(Beginning of INPUT RECORDS)

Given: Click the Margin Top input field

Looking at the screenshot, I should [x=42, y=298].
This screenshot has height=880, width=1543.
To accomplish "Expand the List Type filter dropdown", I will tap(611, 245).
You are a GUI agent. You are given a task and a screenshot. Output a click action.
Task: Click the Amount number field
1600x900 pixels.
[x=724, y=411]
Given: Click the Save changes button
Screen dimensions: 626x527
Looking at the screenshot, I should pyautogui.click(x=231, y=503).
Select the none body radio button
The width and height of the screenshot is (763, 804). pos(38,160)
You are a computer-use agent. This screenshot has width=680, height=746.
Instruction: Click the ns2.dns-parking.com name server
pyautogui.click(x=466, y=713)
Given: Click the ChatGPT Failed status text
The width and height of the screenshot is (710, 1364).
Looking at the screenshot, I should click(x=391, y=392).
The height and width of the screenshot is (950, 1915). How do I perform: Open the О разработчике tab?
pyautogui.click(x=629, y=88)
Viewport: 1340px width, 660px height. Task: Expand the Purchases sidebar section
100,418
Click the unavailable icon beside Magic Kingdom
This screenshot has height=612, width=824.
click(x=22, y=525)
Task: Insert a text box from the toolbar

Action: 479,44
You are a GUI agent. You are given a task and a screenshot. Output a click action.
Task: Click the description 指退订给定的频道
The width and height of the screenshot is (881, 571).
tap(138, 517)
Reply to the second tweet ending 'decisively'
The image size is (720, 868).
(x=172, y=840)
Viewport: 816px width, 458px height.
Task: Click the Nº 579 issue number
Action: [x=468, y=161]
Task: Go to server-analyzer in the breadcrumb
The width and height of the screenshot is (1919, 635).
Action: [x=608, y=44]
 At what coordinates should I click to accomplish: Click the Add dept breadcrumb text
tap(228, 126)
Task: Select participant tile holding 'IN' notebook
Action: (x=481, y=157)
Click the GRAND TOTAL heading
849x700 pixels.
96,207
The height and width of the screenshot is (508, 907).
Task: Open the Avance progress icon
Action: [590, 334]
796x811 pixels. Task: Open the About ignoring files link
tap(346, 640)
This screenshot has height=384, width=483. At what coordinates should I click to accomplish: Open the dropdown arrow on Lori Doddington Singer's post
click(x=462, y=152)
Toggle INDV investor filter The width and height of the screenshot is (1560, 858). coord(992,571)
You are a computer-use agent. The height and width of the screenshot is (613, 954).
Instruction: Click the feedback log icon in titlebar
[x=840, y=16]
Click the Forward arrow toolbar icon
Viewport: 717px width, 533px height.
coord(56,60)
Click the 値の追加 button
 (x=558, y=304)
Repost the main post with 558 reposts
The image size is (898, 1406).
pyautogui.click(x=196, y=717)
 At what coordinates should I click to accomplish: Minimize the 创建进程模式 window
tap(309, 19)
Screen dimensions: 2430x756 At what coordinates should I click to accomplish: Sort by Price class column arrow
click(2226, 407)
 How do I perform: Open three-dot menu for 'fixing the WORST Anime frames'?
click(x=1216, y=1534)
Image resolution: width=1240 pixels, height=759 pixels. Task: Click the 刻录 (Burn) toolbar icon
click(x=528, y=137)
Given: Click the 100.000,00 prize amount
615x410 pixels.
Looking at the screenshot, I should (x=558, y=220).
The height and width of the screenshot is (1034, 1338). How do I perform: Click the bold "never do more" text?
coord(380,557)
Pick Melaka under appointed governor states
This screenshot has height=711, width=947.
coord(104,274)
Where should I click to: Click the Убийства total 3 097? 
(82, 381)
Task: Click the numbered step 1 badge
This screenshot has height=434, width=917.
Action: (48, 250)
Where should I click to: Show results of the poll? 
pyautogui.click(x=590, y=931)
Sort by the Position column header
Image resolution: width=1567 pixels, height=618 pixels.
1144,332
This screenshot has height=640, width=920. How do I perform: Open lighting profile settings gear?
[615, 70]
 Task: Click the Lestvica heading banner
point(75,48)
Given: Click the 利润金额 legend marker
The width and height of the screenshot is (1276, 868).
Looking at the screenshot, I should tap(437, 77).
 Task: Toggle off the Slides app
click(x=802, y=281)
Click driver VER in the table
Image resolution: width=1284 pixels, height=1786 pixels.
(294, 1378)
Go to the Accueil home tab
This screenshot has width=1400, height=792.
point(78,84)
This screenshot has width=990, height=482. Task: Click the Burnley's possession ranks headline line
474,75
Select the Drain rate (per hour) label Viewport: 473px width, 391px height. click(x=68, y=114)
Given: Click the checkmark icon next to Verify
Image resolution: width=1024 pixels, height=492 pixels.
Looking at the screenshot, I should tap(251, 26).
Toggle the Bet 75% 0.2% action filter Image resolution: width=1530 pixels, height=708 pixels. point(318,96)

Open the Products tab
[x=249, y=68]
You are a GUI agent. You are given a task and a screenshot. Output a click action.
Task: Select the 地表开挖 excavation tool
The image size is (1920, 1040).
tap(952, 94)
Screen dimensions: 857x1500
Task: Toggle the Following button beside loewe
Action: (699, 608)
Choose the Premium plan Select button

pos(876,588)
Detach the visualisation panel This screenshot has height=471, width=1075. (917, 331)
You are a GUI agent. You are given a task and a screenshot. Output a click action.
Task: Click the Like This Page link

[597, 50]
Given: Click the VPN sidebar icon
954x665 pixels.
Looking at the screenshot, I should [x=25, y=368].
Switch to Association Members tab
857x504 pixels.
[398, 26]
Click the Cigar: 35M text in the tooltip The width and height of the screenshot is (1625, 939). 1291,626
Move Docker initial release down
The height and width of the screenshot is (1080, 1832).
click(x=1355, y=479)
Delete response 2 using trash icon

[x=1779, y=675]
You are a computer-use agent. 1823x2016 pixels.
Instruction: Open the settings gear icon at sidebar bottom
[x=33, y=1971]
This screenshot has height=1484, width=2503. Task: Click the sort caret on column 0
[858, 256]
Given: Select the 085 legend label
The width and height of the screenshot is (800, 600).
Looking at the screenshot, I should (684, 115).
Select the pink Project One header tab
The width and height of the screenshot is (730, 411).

(End of INPUT RECORDS)

TASK REQUIREMENTS: An exact copy of all the entries is what's needed; write it out.

ANSWER TO THIS EXERCISE:
Given: Click the Margin Top input field

Looking at the screenshot, I should [x=42, y=298].
This screenshot has height=880, width=1543.
To accomplish "Expand the List Type filter dropdown", I will tap(611, 245).
You are a GUI agent. You are given a task and a screenshot. Output a click action.
Task: Click the Amount number field
1600x900 pixels.
[x=724, y=411]
Given: Click the Save changes button
Screen dimensions: 626x527
Looking at the screenshot, I should pyautogui.click(x=231, y=503).
Select the none body radio button
The width and height of the screenshot is (763, 804). pos(38,160)
You are a computer-use agent. This screenshot has width=680, height=746.
Instruction: Click the ns2.dns-parking.com name server
pyautogui.click(x=466, y=713)
Given: Click the ChatGPT Failed status text
The width and height of the screenshot is (710, 1364).
Looking at the screenshot, I should click(x=391, y=392).
The height and width of the screenshot is (950, 1915). How do I perform: Open the О разработчике tab?
pyautogui.click(x=629, y=88)
Viewport: 1340px width, 660px height. Task: Expand the Purchases sidebar section
100,418
Click the unavailable icon beside Magic Kingdom
This screenshot has height=612, width=824.
click(x=22, y=525)
Task: Insert a text box from the toolbar

Action: 479,44
You are a GUI agent. You are given a task and a screenshot. Output a click action.
Task: Click the description 指退订给定的频道
The width and height of the screenshot is (881, 571).
tap(138, 517)
Reply to the second tweet ending 'decisively'
The image size is (720, 868).
(x=172, y=840)
Viewport: 816px width, 458px height.
Task: Click the Nº 579 issue number
Action: [x=468, y=161]
Task: Go to server-analyzer in the breadcrumb
The width and height of the screenshot is (1919, 635).
Action: [x=608, y=44]
 At what coordinates should I click to accomplish: Click the Add dept breadcrumb text
tap(228, 126)
Task: Select participant tile holding 'IN' notebook
Action: (x=481, y=157)
Click the GRAND TOTAL heading
849x700 pixels.
96,207
The height and width of the screenshot is (508, 907).
Task: Open the Avance progress icon
Action: [590, 334]
796x811 pixels. Task: Open the About ignoring files link
tap(346, 640)
This screenshot has height=384, width=483. At what coordinates should I click to accomplish: Open the dropdown arrow on Lori Doddington Singer's post
click(x=462, y=152)
Toggle INDV investor filter The width and height of the screenshot is (1560, 858). coord(992,571)
You are a computer-use agent. The height and width of the screenshot is (613, 954).
Instruction: Click the feedback log icon in titlebar
[x=840, y=16]
Click the Forward arrow toolbar icon
Viewport: 717px width, 533px height.
coord(56,60)
Click the 値の追加 button
 (x=558, y=304)
Repost the main post with 558 reposts
The image size is (898, 1406).
pyautogui.click(x=196, y=717)
 At what coordinates should I click to accomplish: Minimize the 创建进程模式 window
tap(309, 19)
Screen dimensions: 2430x756 At what coordinates should I click to accomplish: Sort by Price class column arrow
click(2226, 407)
 How do I perform: Open three-dot menu for 'fixing the WORST Anime frames'?
click(x=1216, y=1534)
Image resolution: width=1240 pixels, height=759 pixels. Task: Click the 刻录 (Burn) toolbar icon
click(x=528, y=137)
Given: Click the 100.000,00 prize amount
615x410 pixels.
Looking at the screenshot, I should (x=558, y=220).
The height and width of the screenshot is (1034, 1338). How do I perform: Click the bold "never do more" text?
coord(380,557)
Pick Melaka under appointed governor states
This screenshot has height=711, width=947.
coord(104,274)
Where should I click to: Click the Убийства total 3 097? 
(82, 381)
Task: Click the numbered step 1 badge
This screenshot has height=434, width=917.
Action: (48, 250)
Where should I click to: Show results of the poll? 
pyautogui.click(x=590, y=931)
Sort by the Position column header
Image resolution: width=1567 pixels, height=618 pixels.
1144,332
This screenshot has height=640, width=920. How do I perform: Open lighting profile settings gear?
[615, 70]
 Task: Click the Lestvica heading banner
point(75,48)
Given: Click the 利润金额 legend marker
The width and height of the screenshot is (1276, 868).
Looking at the screenshot, I should tap(437, 77).
 Task: Toggle off the Slides app
click(x=802, y=281)
Click driver VER in the table
Image resolution: width=1284 pixels, height=1786 pixels.
(294, 1378)
Go to the Accueil home tab
This screenshot has width=1400, height=792.
point(78,84)
This screenshot has width=990, height=482. Task: Click the Burnley's possession ranks headline line
474,75
Select the Drain rate (per hour) label Viewport: 473px width, 391px height. click(x=68, y=114)
Given: Click the checkmark icon next to Verify
Image resolution: width=1024 pixels, height=492 pixels.
Looking at the screenshot, I should tap(251, 26).
Toggle the Bet 75% 0.2% action filter Image resolution: width=1530 pixels, height=708 pixels. point(318,96)

Open the Products tab
[x=249, y=68]
You are a GUI agent. You are given a task and a screenshot. Output a click action.
Task: Select the 地表开挖 excavation tool
The image size is (1920, 1040).
tap(952, 94)
Screen dimensions: 857x1500
Task: Toggle the Following button beside loewe
Action: (699, 608)
Choose the Premium plan Select button

pos(876,588)
Detach the visualisation panel This screenshot has height=471, width=1075. (917, 331)
You are a GUI agent. You are given a task and a screenshot. Output a click action.
Task: Click the Like This Page link

[597, 50]
Given: Click the VPN sidebar icon
954x665 pixels.
Looking at the screenshot, I should [x=25, y=368].
Switch to Association Members tab
857x504 pixels.
[398, 26]
Click the Cigar: 35M text in the tooltip The width and height of the screenshot is (1625, 939). 1291,626
Move Docker initial release down
The height and width of the screenshot is (1080, 1832).
click(x=1355, y=479)
Delete response 2 using trash icon

[x=1779, y=675]
You are a computer-use agent. 1823x2016 pixels.
Instruction: Open the settings gear icon at sidebar bottom
[x=33, y=1971]
This screenshot has height=1484, width=2503. Task: Click the sort caret on column 0
[858, 256]
Given: Select the 085 legend label
The width and height of the screenshot is (800, 600).
Looking at the screenshot, I should (684, 115).
Select the pink Project One header tab
The width and height of the screenshot is (730, 411).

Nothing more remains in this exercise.